Trip Report – 3 July 2010: Midwinter bryophytes – Otari-Wilton’s Bush
This outing was planned for mid-winter, expecting that the weather would be foul. In fact we enjoyed a sunny if cool meander through the alpine garden and along several paths.
We met at the Information Centre where Peter and Rodney gave a half-hour introduction to the characteristics that distinguish mosses from liverworts. We spent the next hour with hand-lenses examining bryophytes among the rocks and gravel of the alpine garden, and discussing what differentiated one from another.
We studied a variety of habitats: well-rotted logs in the 38 degree garden, sunny banks at the edge of the lawn near Wilton Memorial Gate, deep shade on the soil banks along Richard-d’Urville Path, tree trunks at Burns Bridge, rocky banks along J D Hooker Path, damp rocks at the water’s edge of Mackenzie Burn. Then we lunched at the shelter at the Troup Lawn.
A few more stops alongside Kaiwharawhara Stream, then up through the formal garden to the Information Centre. Here we used microscopes to see some of the smaller details – cell structure, the lamellae of a Pogonatum leaf, oil bodies and vita in liverwort leaves.

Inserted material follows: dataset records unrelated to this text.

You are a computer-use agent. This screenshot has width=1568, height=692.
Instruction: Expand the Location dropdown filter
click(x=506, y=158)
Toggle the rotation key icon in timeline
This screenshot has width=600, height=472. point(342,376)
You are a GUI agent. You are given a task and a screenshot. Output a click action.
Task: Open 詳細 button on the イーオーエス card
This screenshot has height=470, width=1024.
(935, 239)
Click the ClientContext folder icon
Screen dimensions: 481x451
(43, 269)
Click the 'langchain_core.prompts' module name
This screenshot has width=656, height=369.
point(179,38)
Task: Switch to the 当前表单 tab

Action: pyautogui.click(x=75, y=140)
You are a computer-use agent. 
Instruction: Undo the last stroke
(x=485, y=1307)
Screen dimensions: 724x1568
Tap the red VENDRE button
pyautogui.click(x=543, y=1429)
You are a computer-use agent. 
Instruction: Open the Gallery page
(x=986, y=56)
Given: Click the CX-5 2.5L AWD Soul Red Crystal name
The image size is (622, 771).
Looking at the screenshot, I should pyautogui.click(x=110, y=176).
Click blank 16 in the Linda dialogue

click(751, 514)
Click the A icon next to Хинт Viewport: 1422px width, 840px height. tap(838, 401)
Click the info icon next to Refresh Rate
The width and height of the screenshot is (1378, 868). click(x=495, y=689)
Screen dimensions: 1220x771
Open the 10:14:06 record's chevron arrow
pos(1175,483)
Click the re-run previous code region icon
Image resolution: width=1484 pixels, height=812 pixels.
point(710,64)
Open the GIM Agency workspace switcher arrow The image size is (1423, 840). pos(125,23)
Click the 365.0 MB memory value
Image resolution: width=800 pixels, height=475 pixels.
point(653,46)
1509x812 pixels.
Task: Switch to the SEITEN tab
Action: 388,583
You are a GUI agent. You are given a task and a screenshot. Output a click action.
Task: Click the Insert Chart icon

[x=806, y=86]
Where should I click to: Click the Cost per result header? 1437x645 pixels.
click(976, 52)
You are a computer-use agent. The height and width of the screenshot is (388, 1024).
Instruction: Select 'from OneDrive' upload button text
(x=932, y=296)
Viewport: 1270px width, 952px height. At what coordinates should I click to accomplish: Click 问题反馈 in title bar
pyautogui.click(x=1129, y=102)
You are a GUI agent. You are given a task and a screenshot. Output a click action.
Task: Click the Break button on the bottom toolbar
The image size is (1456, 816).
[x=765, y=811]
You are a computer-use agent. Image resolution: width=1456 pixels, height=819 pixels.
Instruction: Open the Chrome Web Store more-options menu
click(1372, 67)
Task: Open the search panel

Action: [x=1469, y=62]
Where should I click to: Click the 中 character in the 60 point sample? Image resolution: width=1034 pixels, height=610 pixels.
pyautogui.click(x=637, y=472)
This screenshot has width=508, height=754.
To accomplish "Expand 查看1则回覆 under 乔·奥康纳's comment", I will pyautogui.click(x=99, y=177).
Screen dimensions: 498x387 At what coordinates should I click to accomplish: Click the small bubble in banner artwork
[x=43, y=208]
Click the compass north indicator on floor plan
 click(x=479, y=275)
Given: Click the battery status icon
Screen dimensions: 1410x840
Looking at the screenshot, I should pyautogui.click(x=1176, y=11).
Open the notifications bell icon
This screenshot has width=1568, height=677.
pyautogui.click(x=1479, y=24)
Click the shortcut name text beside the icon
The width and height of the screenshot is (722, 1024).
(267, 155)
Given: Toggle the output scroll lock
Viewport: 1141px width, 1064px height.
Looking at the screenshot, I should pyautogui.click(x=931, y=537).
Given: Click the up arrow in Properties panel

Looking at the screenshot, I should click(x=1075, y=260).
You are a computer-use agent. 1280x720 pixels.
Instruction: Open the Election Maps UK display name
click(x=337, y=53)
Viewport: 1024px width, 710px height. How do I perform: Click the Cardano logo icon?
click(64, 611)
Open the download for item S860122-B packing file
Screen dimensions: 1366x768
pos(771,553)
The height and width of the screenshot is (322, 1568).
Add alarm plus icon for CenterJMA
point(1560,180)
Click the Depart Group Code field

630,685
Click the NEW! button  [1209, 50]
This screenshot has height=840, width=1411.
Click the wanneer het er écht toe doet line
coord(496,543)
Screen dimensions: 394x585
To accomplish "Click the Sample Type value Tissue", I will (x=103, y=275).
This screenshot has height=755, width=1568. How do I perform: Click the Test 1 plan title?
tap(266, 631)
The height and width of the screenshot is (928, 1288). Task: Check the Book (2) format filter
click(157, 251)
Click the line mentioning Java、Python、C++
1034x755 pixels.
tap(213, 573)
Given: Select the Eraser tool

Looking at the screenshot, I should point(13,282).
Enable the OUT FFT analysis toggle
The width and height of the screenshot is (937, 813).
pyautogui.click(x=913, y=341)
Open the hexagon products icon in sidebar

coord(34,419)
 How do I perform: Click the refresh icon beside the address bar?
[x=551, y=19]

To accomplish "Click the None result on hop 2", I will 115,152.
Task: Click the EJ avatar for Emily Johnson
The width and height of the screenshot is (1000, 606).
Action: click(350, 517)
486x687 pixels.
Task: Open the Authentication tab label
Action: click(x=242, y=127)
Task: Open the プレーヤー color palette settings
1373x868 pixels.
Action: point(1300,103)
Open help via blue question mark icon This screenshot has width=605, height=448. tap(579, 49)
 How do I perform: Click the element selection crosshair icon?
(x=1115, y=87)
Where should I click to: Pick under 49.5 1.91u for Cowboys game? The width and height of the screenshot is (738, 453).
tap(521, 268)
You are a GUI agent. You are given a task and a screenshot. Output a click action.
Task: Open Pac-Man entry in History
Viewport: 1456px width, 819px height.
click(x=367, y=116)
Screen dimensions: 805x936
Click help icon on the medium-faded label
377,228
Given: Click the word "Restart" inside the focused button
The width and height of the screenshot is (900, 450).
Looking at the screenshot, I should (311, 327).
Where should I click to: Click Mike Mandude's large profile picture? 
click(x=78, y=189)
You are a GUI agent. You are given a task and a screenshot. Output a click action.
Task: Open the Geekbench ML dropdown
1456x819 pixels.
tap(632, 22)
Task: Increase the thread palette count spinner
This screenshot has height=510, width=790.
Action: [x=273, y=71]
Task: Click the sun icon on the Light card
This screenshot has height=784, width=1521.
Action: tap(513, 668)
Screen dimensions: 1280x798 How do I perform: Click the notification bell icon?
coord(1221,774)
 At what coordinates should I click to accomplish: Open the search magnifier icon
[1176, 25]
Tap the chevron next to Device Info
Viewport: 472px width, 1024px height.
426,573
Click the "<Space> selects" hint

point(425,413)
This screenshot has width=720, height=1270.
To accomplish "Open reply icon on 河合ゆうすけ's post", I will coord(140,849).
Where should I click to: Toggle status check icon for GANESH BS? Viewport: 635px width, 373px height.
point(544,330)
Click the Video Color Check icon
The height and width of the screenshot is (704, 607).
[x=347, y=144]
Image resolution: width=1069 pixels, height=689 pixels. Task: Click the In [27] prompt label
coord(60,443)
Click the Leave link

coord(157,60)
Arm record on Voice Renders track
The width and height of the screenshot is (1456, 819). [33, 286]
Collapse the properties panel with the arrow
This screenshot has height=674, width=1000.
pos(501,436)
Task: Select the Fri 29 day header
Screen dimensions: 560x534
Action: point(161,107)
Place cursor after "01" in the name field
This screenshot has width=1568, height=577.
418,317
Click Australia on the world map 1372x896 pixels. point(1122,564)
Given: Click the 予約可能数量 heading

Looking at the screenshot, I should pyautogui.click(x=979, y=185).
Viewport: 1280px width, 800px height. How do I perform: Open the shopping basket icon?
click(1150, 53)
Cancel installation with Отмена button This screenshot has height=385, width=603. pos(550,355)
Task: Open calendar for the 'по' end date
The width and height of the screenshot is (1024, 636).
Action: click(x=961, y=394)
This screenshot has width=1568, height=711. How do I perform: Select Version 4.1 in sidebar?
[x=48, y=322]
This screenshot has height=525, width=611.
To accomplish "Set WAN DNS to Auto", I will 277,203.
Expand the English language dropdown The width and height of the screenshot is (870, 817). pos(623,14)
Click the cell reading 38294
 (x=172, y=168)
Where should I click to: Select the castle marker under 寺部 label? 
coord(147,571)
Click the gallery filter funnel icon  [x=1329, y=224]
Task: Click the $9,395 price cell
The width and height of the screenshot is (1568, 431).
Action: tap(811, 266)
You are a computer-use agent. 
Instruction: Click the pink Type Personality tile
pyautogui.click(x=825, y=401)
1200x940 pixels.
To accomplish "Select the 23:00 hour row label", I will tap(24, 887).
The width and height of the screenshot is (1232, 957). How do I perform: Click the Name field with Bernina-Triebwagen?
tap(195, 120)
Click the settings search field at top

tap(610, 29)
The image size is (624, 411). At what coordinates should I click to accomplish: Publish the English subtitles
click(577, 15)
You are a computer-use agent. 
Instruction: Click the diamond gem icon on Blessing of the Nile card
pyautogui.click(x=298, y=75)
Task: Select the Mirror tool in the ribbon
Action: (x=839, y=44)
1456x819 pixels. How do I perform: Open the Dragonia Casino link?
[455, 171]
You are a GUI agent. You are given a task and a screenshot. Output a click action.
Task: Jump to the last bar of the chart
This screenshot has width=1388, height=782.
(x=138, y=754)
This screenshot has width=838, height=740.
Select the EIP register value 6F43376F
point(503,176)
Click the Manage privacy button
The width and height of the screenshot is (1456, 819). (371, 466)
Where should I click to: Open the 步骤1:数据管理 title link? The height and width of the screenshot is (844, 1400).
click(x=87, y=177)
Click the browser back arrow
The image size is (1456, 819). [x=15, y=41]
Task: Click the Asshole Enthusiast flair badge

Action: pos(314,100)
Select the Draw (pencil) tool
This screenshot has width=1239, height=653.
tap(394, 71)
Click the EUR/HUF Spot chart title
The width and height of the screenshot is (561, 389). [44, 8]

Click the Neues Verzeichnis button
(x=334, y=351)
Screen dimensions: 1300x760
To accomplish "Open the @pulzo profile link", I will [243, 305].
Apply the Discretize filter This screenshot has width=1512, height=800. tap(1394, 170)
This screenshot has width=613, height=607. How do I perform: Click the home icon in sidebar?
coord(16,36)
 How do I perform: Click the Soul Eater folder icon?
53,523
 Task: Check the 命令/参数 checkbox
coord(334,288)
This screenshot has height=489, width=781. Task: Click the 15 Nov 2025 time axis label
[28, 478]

The leaders’ hope was that at the end of the trip participants would know a liverwort from a moss, and remember the names of a few genera. How much was learned we will discover on future botany trips.
We thank Rewi Elliot, curator / manager, Otari-Wilton’s Bush, for the use of the Information Centre.
Rodney Lewington and Peter Beveridge
Participants : Bev Abbott, Gail Andrews, Peter Beveridge (co-leader / scribe), Sam Buckley, Rae Collins, Ian Goodwin, Jill Goodwin, Chris Horne, Priscilla Isaacs, Brenda Johnston, Archie Kerr, Lynsie Kerr, Rodney Lewington (co-leader / scribe), Barbara Mitcalfe, Mick Parsons, Darea Sherratt.